There’s Zero Way to Make “Cursor 2× / 3×” a Sensible Feature (Because It Overfits by Design)

TLDR this feature makes the AI outrun the human engineer, 100% of the time, if the human is competent whatsoever and actually cared about engineering at all.

When I was a complete noob, I genuinely thought there must be a clean, engineering-y way to turn “AI coding” into a single number. Like: plug the agent into a repo, press go, get a reinforcement-learning score, and boom—2× faster developer. That was the mental model.

Then I built DeepSeeker, an AI-powered CLI coding agent with tool use (read/write/edit/grep/bash) and human-in-the-loop guardrails, and I learned the hard way what “scoring” actually means in practice.

DeepSeeker (the project) literally advertises the obvious truth: it’s a code assistance and automation agent with multi-provider support and explicit “HITL guardrails,” because without guardrails, tool-using agents will happily do unsafe or dumb things at machine speed.

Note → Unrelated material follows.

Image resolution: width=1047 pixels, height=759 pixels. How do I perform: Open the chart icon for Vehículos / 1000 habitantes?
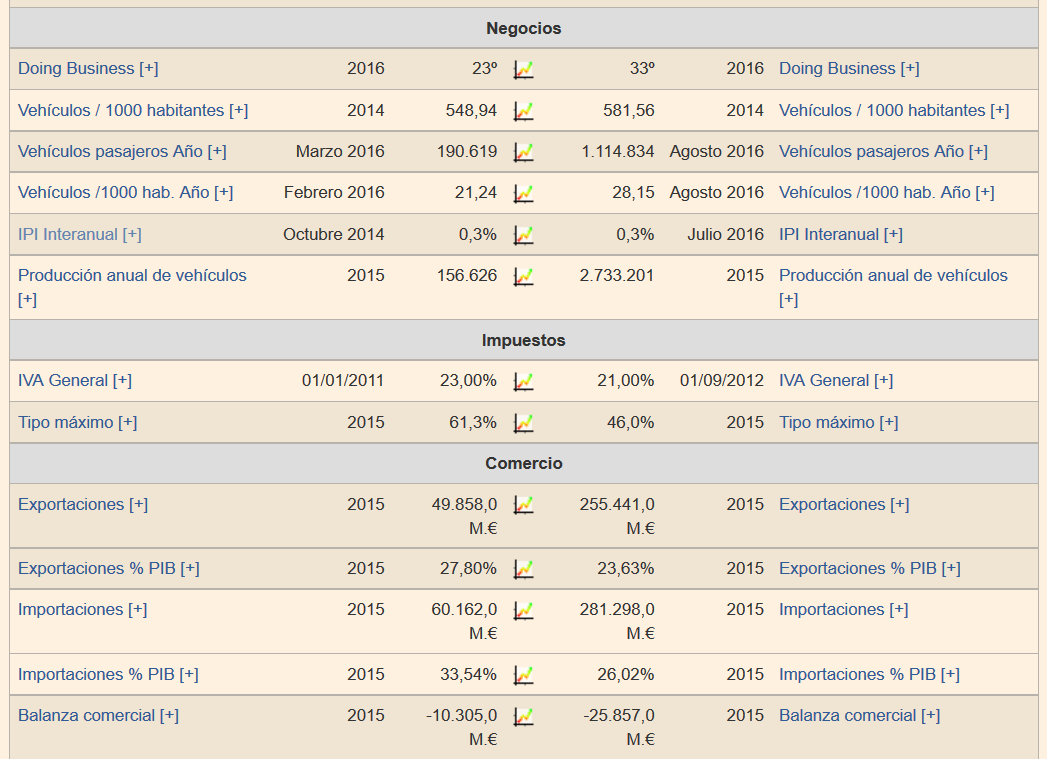[523, 111]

That experience is exactly why I’m confident saying:

There’s absolutely zero way to make “Cursor 2× / 3×” a sensible feature.

It overly relies on AI—and once you try to productize it, it overfits by definition.

“2×” of what, exactly?

People talk about “2× faster coding” like software is a typing contest.

But real software work is:

  • understanding requirements and constraints

  • navigating the repo’s architecture

  • integrating with existing systems

  • debugging non-local failures

  • running tests/CI, dealing with environments

  • minimizing risk, regressions, and security issues

So when a product promises “2×,” I have one question:

2× faster at which part—drafting, verifying, shipping, or not breaking prod?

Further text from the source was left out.